El nuevo libro de Ramón
García Mateos empieza con el hallazgo de un cadáver junto al río en las
inmediaciones de Cerralbo, un municipio de la provincia de Salamanca. Sin
embargo, la promesa del thriller se
desvanece conforme vamos descubriendo que el muerto de esta novela es otro, que
el muerto es, en realidad, un tiempo periclitado del que el autor desea
escribir su emocionado epitafio. Efectivamente, Cuando el mundo se llamaba Cerralbo (Ediciones Valnera) es una
novela donde se respira con el anhélito de una forma de vivir y de entender el
mundo ya casi extinguidos. Autor y narrador coinciden en esta crónica de tintes
autobiográficos que, no obstante, trasciende la mera anécdota personal para
situar al lector en el territorio universal de la memoria y en el costumbrismo
de un pueblo castellano allá por la segunda mitad de la década de los 60,
cuando el escritor salmantino atravesaba su infancia. La aproximación
cronológica nos la brindan las alusiones a figuras de la cultura popular, como
la mención de los futbolistas Rifé y Gárate en los cromos; o la de El Viti, el
famoso torero de Vitigudino, partido judicial al que pertenece el propio
Cerralbo; o la evocación de El Lute y del diario El Caso, entre otras referencias de la época.
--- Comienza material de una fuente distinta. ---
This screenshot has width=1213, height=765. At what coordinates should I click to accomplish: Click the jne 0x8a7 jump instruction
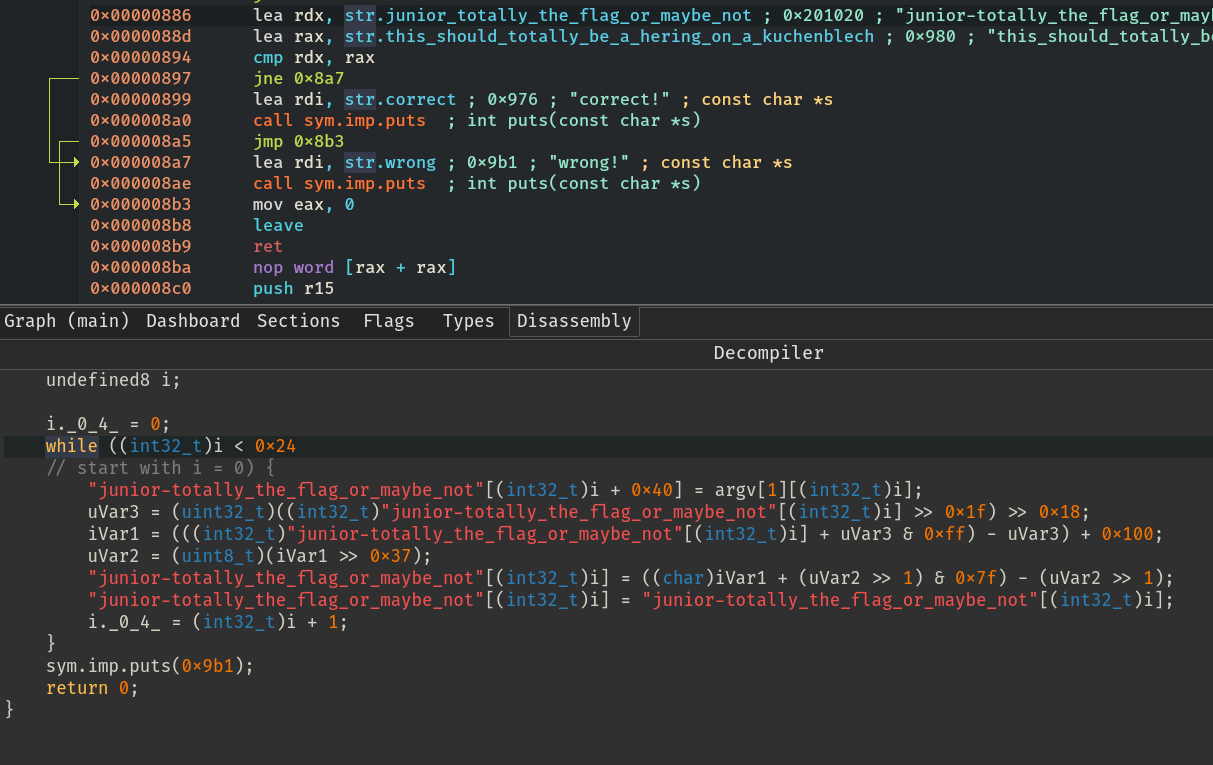point(300,79)
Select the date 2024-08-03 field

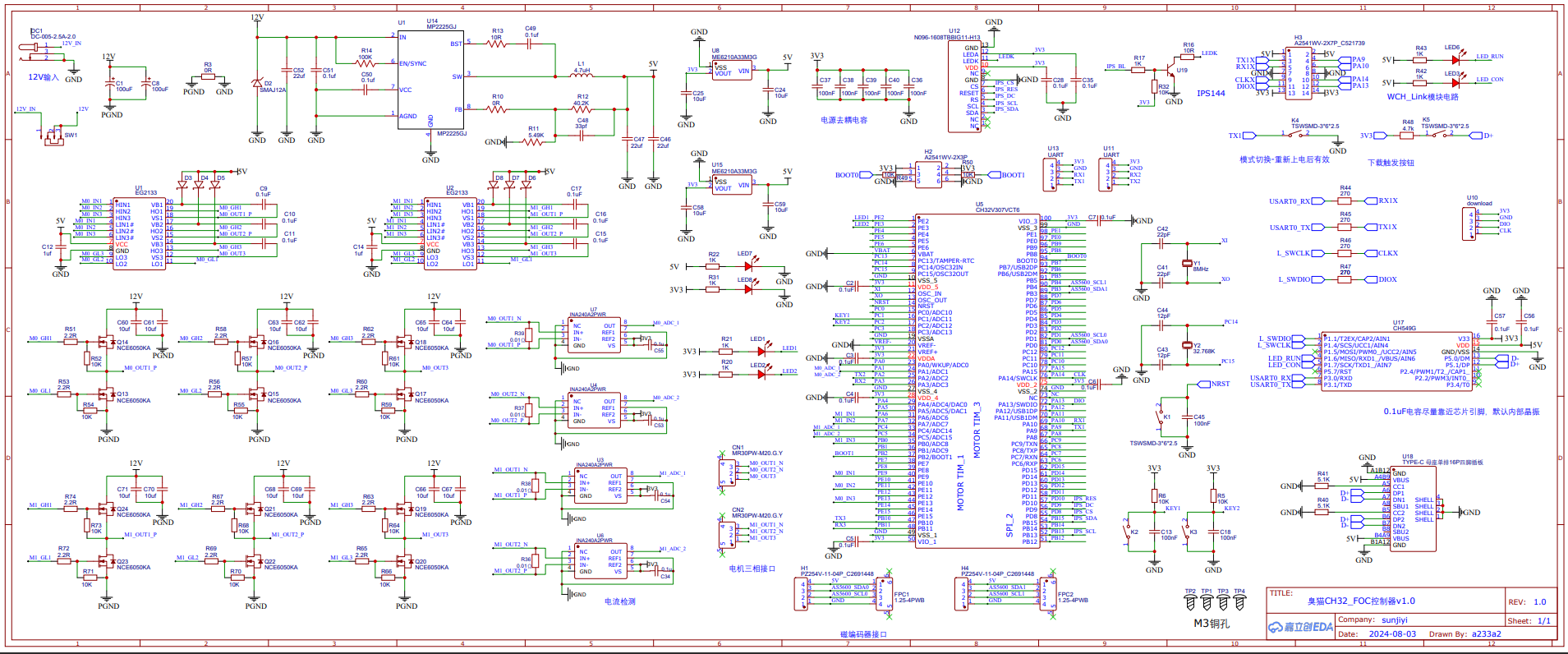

En ocasiones, el
autor quiere remontarse algo más lejos en el tiempo para rememorar y homenajear
a sus antepasados, y entonces aparecen la guerra de Cuba o el drama de la
emigración a las Américas. Pero, sobre todo, la novela es un fresco nostálgico
de una forma de vida, idealizada por la memoria, que «deforma los recuerdos y,
a veces, también miente», y tamizada por la visión infantil del narrador, que
es capaz de ensamblar con un gran inteligencia literaria las remembranzas del autor
adulto con la percepción inocente del niño protagonista. Un mundo, el de aquel
Cerralbo, que era el mundo de muchos pueblos españoles, aquellos donde aún se
paría en casa, donde faltaba el agua corriente, donde se veía el fútbol en la
única televisión instalada en el bar, donde se creía en basiliscos y brujas,
donde cada vecino tenía su mote o donde los rumores alcanzaban categoría de
verdad y alimentaban la novedad de una vida rutinaria, pero apacible y
auténtica. Por el libro desfilan los tipos humanos reconocibles en todo pueblo:
el vagabundo que, en el calendario eterno y difuso de la niñez, marcaba con su
llegada el paso objetivo del tiempo; el mozo viejo, con su soltería a cuestas
como un estigma; el hombre solitario y adusto. Pero también las fiestas
populares, las coplas, la gastronomía (con especial protagonismo del hornazo);
las tardes interminables de fútbol; la admiración hacia el héroe tauromáquico
con el que se fantaseaba en los lances de la imaginación; el descubrimiento del
sexo; el hermoso milagro de la amistad y la irrupción demasiado prematura de la
enfermedad y de la muerte. Y, claro, los cuentos, al calor de la lumbre, y al
arrullo de la voz de la señora Balbina evocada en la cubierta del libro, que
entronca con el amor de García Mateos por la literatura popular. Y entre
capítulo y capítulo (y habríamos querido que el autor se prodigara más en esa
alternancia estructural), una evocación, a modo de estampa y con la belleza
lírica a que nos tiene acostumbrados la veta poética de García Mateos, de un
retazo de aquel ayer. Los lectores asiduos del autor se toparán, además, con
alguna sorpresa, como la aparición de Puñales, el aspirante a torero que ya
apareciera en la imprescindible Verdades
y fingimientos como traficante en la raya de Portugal. Con esta novela,
García Mateos, además, completa la estela de su topografía sentimental en la
que en su día incluyera también a Barco de Valdeorras. Pueblos de lindes
pequeñas, pero donde cabe el universo entero.